Faculty has included Wharton and James biographer R. W. B. Lewis, essayist Edward Hoagland, literary critics Camille Paglia and Stanley Hyman (whose wife Shirley Jackson referenced Bennington College in her writing, particularly Hangsaman), rhetorician Kenneth Burke, former United Artists' senior vice-president Steven Bach, novelists Arturo Vivante, Bernard Malamud and John Gardner, trumpeter/composer Bill Dixon, saxophonist and pianist Charles Gayle, composers Allen Shawn, Henry Brant, and Vivian Fine, painters Kenneth Noland, Mary Lum and Jules Olitski, politicians Mansour Farhang and Mac Maharaj, poets Léonie Adams and Howard Nemerov, sculptor Anthony Caro, dancer/choreographer Martha Graham, drummer Milford Graves, author William Butler (author of The Butterfly Revolution), economist Karl Polanyi and a number of Pulitzer Prize-winning and acclaimed poets including W. H. Auden, Stanley Kunitz, Mary Oliver, Theodore Roethke, Donald Hall, and Anne Waldman, and educator Joseph S. Murphy, the future Chancellor of the City University of New York.

==Robert Frost Stone House Museum==
In 2017, Bennington College acquired the Robert Frost Stone House Museum through a gift from the Friends of Robert Frost. Robert Frost lived in the colonial era home in Shaftsbury, Vermont, from 1920 to 1929, during which time he wrote many of his well known works including the poem "Stopping by Woods on a Snowy Evening".
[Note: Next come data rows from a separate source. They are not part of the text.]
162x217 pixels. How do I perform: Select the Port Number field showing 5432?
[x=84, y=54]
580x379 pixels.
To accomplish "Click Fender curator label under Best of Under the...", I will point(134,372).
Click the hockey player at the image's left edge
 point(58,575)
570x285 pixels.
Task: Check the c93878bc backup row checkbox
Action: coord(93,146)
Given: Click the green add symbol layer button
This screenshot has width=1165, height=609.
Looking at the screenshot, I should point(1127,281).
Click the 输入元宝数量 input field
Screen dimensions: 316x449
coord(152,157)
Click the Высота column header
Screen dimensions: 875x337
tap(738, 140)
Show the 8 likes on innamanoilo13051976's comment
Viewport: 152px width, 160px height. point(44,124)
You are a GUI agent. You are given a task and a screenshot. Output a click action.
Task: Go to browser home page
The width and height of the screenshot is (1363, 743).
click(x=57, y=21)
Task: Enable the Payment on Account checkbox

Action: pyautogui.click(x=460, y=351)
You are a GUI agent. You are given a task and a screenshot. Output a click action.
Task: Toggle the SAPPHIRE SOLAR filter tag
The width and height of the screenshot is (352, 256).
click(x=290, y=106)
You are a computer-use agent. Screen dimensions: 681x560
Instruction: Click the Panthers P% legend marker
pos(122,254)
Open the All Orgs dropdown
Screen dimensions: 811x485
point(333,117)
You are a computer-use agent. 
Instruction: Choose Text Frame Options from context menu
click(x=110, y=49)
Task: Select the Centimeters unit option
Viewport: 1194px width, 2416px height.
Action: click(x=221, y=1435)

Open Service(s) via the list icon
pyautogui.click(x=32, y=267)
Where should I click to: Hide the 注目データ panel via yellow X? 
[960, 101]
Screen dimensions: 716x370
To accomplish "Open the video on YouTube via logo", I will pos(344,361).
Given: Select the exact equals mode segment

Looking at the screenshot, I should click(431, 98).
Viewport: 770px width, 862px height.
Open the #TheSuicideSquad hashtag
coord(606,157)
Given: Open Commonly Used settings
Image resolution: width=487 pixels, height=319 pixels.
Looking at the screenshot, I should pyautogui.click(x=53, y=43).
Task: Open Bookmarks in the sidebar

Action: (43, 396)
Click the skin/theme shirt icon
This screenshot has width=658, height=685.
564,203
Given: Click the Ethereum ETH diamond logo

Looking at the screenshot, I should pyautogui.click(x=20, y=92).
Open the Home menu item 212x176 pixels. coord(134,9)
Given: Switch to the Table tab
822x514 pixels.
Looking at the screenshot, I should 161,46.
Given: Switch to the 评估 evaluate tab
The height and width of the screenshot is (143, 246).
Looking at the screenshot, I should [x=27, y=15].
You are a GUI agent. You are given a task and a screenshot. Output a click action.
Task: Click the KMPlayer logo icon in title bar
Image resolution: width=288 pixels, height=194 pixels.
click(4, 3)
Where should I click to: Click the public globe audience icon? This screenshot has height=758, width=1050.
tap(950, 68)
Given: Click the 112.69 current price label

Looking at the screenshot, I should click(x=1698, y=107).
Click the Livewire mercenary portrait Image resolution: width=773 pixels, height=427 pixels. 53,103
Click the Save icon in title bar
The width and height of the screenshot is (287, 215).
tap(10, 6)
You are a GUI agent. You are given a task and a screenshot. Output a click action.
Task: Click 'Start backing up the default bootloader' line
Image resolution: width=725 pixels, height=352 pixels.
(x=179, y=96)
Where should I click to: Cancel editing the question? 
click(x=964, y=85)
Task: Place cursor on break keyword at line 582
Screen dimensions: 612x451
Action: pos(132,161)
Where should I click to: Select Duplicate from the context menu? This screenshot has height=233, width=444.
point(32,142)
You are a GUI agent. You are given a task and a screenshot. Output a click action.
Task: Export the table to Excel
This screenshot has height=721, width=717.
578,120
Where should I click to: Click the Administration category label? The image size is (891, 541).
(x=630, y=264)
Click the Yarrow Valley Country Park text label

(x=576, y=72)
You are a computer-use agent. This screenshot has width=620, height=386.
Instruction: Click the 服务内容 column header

Frost was involved in the founding of Bennington during the 1930s, suggesting the use of narrative evaluations which became a core aspect of the college's academic process.

==In literature==
The college in Shirley Jackson's 1951 novel Hangsaman is said to have been inspired by Bennington College.

Camden College, a fictionalized version of Bennington, appears in the works of Bret Easton Ellis, Jill Eisenstadt, Jonathan Lethem, and Jaime Clarke. Bennington graduate Donna Tartt uses the same Bennington-inspired backdrop for her 1992 novel The Secret History, but for her it is Hampden College. However, Eisenstadt and Lethem use 'Camden' in From Rockaway (1987) and The Fortress of Solitude (2003), respectively. In Clarke's novel, Vernon Downs, the protagonist Charlie Martens attends a summer writing workshop at Camden in an effort to follow in the footsteps of the fictional writer Vernon Downs, whose portrayal is based on real-world Bennington alum Bret Easton Ellis.